━━ Raw data ━━

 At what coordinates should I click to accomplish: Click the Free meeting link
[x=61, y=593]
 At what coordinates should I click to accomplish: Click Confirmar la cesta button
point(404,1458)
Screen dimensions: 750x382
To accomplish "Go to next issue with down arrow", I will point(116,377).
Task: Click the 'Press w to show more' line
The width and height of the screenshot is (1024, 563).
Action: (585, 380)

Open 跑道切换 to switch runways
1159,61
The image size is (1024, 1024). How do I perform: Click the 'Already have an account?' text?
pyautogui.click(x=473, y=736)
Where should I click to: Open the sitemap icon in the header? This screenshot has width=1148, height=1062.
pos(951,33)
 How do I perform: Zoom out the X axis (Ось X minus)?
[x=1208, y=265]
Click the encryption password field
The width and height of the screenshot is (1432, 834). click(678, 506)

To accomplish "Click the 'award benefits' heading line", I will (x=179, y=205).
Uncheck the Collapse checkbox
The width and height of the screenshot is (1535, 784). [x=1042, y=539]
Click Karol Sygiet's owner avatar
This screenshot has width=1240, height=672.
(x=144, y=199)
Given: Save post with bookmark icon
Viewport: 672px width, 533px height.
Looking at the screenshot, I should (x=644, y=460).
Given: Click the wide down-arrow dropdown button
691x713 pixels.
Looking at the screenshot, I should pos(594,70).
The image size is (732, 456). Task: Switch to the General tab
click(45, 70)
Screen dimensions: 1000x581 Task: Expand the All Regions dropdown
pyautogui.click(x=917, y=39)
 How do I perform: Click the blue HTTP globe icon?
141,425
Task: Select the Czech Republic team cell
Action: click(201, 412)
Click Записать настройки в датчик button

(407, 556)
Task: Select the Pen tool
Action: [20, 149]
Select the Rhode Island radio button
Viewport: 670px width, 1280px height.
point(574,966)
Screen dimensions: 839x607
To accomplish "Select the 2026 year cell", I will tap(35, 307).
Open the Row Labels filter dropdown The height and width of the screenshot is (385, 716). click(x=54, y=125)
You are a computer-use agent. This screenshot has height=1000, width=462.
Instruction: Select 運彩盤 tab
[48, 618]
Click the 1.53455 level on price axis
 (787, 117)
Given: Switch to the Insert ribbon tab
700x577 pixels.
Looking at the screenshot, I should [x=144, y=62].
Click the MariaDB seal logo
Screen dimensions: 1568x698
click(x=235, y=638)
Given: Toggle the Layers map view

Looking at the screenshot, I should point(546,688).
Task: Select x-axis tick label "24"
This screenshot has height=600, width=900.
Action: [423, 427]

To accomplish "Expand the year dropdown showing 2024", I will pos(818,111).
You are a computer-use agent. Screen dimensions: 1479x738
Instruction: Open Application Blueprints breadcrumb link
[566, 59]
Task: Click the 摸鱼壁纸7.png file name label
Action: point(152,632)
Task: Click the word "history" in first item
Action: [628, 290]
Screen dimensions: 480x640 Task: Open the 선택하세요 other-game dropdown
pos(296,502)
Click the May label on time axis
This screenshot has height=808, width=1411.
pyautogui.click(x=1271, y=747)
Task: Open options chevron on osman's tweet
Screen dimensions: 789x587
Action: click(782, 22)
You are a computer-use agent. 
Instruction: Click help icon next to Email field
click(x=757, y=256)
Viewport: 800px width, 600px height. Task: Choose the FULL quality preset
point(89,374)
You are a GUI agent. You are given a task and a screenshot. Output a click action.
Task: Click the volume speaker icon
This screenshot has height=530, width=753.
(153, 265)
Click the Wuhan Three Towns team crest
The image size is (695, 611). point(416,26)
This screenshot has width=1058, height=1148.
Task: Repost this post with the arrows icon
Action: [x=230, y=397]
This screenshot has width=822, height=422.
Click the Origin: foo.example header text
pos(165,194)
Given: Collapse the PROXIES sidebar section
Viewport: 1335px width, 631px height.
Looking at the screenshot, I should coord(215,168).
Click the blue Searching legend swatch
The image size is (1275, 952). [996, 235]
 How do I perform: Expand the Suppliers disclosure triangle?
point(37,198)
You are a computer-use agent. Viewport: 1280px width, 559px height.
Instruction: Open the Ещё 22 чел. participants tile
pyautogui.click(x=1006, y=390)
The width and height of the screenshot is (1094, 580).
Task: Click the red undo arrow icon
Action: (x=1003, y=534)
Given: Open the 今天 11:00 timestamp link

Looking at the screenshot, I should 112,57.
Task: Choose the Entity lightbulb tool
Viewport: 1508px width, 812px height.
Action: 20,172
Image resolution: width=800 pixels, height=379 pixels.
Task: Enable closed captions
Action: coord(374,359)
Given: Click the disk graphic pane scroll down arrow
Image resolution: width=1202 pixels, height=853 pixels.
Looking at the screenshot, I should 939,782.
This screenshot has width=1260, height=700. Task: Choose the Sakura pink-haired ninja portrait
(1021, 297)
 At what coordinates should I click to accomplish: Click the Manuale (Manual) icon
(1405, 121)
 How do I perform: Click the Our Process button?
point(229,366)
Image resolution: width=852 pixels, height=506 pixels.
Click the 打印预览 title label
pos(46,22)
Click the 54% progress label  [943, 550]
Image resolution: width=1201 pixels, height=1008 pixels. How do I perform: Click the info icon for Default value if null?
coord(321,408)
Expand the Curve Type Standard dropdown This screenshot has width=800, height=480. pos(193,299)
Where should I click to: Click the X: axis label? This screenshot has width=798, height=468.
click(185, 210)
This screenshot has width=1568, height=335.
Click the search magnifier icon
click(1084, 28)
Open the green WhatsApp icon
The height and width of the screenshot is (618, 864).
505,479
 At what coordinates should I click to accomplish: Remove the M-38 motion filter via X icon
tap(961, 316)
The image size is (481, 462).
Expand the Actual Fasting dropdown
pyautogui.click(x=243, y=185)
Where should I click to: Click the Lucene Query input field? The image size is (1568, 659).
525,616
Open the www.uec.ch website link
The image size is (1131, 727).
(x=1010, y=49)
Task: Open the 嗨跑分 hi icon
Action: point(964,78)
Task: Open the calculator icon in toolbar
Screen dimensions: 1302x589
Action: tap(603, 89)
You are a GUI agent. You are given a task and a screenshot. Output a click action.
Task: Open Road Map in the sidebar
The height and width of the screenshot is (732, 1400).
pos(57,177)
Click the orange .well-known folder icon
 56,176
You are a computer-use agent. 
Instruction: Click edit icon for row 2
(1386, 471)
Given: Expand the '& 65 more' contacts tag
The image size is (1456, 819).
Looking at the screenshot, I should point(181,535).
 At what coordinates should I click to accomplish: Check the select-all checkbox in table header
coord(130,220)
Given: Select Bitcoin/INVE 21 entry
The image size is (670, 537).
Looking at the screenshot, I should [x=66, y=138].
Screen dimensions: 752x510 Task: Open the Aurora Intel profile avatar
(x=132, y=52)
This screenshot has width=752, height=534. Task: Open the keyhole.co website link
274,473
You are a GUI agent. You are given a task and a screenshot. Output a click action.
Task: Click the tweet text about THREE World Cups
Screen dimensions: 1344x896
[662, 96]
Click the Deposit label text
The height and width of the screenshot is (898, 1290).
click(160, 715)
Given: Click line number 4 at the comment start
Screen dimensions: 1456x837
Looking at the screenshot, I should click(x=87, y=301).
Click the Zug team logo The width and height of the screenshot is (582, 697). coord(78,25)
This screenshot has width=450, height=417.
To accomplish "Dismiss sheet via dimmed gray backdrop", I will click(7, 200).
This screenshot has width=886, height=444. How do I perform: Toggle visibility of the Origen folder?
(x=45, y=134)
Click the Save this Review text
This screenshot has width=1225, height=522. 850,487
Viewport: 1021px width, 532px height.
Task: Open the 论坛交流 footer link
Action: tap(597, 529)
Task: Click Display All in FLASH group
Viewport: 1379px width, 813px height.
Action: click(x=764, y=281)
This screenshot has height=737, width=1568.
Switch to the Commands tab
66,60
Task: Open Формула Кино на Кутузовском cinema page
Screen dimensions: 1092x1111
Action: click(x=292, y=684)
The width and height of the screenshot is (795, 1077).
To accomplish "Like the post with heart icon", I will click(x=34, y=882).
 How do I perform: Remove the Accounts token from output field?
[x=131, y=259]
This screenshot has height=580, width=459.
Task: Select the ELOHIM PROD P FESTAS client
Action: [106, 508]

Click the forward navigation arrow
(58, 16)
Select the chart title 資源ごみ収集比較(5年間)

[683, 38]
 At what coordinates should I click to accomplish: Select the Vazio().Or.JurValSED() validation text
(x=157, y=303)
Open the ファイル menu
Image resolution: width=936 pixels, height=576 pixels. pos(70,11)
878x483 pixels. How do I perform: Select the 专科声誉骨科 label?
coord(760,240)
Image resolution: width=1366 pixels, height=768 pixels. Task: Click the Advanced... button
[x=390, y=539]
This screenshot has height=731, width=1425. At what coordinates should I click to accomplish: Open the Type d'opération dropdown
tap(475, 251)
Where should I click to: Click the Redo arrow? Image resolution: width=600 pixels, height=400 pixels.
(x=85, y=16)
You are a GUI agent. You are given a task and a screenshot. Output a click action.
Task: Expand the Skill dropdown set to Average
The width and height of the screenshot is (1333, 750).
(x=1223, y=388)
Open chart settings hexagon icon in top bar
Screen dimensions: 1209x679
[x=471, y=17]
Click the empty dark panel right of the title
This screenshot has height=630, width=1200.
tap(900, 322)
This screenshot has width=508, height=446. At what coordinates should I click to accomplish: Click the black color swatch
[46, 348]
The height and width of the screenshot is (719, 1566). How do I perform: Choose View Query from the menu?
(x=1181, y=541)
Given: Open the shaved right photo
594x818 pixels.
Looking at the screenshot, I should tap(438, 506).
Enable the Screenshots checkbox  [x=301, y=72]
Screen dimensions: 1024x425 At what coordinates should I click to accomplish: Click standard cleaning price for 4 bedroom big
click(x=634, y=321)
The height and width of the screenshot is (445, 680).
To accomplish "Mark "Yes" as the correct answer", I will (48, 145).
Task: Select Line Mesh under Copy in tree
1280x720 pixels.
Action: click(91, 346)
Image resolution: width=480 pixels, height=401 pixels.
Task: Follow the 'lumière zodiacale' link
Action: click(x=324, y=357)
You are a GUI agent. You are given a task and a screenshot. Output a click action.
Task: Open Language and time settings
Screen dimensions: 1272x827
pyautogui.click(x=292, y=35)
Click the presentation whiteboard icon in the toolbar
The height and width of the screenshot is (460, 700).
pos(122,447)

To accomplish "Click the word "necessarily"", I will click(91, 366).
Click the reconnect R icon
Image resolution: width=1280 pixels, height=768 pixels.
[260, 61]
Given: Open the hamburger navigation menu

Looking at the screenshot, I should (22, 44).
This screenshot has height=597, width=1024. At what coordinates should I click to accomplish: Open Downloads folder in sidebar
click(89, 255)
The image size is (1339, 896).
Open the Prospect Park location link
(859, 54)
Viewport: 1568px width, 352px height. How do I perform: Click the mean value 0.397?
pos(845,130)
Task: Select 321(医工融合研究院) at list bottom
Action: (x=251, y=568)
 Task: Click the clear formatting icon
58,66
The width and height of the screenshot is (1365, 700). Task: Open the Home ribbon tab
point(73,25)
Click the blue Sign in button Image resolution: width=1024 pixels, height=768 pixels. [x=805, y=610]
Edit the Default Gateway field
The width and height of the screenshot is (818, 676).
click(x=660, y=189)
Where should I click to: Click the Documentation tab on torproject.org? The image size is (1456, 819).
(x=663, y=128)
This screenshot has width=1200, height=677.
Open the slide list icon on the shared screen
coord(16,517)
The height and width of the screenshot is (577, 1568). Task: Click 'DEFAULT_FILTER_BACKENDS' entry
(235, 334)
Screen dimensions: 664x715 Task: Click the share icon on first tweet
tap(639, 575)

━━━

### Work to complete
Answer with a number alone. It should equal the count of lines in the entries that hold "toolbar".

### Solution to this problem
2